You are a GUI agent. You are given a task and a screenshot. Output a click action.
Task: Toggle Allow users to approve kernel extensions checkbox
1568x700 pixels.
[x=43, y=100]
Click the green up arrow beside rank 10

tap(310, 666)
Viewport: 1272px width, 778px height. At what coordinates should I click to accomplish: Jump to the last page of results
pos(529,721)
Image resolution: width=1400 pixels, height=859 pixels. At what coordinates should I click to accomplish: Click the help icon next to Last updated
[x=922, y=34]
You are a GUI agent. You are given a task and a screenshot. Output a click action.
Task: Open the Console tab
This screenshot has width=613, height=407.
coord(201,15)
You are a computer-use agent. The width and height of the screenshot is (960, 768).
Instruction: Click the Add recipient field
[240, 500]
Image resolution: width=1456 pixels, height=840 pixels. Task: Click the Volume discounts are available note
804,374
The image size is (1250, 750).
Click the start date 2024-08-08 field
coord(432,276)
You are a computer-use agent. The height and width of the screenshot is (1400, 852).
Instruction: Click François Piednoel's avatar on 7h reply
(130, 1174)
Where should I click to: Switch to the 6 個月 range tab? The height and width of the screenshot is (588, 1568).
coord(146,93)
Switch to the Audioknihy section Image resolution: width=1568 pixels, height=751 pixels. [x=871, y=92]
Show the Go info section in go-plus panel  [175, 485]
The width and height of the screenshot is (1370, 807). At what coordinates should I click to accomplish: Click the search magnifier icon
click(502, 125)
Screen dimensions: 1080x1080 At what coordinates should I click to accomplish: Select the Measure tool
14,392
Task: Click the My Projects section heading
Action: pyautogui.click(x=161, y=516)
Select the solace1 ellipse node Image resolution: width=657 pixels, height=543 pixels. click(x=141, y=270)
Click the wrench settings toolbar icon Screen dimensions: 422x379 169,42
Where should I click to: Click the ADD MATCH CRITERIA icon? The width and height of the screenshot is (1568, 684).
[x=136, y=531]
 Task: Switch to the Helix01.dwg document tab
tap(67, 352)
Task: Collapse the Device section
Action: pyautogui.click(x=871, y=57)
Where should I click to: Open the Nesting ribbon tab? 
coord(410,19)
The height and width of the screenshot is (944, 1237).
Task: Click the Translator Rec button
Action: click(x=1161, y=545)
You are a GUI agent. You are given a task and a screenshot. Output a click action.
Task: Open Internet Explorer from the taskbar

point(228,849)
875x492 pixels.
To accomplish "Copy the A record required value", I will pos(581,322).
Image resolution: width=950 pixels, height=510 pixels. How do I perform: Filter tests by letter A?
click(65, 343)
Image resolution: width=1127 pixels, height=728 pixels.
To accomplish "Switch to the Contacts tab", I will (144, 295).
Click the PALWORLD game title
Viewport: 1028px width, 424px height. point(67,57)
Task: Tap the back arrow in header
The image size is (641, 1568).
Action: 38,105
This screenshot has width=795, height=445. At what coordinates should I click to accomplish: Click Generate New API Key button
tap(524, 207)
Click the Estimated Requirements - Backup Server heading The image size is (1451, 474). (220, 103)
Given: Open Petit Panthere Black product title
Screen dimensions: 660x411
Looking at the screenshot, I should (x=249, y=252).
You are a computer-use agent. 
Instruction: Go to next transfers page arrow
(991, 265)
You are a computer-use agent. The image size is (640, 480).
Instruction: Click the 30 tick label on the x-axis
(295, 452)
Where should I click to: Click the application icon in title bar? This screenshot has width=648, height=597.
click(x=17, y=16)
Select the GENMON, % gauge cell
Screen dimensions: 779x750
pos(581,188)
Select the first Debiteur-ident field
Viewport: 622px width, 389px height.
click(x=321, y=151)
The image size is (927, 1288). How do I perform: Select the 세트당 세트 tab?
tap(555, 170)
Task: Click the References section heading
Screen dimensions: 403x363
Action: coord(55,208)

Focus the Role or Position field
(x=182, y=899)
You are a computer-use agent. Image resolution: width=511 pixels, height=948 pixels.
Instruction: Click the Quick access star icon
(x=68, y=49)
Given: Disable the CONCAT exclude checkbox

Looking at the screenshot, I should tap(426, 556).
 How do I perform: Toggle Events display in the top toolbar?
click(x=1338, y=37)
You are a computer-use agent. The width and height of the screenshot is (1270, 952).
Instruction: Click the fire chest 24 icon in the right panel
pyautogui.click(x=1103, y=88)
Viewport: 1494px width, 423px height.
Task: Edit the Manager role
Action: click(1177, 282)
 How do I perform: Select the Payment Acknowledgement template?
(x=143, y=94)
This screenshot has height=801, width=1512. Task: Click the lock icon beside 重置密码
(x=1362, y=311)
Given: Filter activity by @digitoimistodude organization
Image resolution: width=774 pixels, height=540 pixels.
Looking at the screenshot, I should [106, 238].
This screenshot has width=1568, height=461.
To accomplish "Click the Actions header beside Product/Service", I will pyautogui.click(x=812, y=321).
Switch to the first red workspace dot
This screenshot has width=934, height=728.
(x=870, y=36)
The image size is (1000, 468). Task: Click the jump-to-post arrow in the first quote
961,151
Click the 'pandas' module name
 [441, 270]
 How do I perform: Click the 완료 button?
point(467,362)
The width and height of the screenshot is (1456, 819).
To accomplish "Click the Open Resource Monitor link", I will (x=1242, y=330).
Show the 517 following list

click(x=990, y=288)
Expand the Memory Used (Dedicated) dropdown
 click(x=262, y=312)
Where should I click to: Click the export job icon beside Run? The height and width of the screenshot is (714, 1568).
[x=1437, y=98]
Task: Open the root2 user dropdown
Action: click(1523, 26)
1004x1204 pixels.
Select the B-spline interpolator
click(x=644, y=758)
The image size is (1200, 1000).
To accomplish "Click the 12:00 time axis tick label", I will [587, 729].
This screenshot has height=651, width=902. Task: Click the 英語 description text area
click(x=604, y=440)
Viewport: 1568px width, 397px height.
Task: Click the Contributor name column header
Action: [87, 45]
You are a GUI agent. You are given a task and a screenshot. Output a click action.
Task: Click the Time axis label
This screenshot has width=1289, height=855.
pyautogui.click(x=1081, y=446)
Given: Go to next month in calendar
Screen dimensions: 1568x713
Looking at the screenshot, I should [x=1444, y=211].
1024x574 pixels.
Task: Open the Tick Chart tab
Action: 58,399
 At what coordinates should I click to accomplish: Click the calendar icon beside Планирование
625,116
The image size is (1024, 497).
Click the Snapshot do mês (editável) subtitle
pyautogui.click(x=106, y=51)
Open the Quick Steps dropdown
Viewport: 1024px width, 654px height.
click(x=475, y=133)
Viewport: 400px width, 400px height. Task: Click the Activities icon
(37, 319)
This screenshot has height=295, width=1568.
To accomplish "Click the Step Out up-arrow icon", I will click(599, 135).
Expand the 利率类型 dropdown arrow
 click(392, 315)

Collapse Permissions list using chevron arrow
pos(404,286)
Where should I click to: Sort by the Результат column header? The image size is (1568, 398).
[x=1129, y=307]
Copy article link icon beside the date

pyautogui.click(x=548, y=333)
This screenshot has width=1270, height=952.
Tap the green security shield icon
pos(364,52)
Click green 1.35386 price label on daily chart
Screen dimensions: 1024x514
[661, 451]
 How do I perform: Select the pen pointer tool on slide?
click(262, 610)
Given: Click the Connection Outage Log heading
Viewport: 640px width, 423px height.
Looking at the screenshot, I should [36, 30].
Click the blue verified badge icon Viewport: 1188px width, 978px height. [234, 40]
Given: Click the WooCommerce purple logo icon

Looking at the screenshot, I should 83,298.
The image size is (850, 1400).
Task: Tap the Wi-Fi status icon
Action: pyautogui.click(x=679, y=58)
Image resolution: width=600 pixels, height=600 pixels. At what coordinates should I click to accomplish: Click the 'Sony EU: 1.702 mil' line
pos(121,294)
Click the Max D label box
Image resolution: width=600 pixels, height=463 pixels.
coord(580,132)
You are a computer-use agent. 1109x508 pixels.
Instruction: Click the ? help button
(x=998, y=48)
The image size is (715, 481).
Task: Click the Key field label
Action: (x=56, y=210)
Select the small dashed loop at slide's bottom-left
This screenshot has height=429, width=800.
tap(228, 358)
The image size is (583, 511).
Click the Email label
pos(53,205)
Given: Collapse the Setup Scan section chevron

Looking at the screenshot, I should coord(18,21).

- - - - -

**Exercise objective:** Where the word "computer" occurs in a line of the records, copy that line.

**Answer space:**
You are a computer-use agent. The width and height of the screenshot is (960, 768).
You are a computer-use agent. The height and width of the screenshot is (1400, 852).
You are a computer-use agent. 
You are a computer-use agent. The image size is (640, 480).
You are a computer-use agent. Image resolution: width=511 pixels, height=948 pixels.
You are a computer-use agent. The width and height of the screenshot is (1270, 952).
You are a computer-use agent. 1109x508 pixels.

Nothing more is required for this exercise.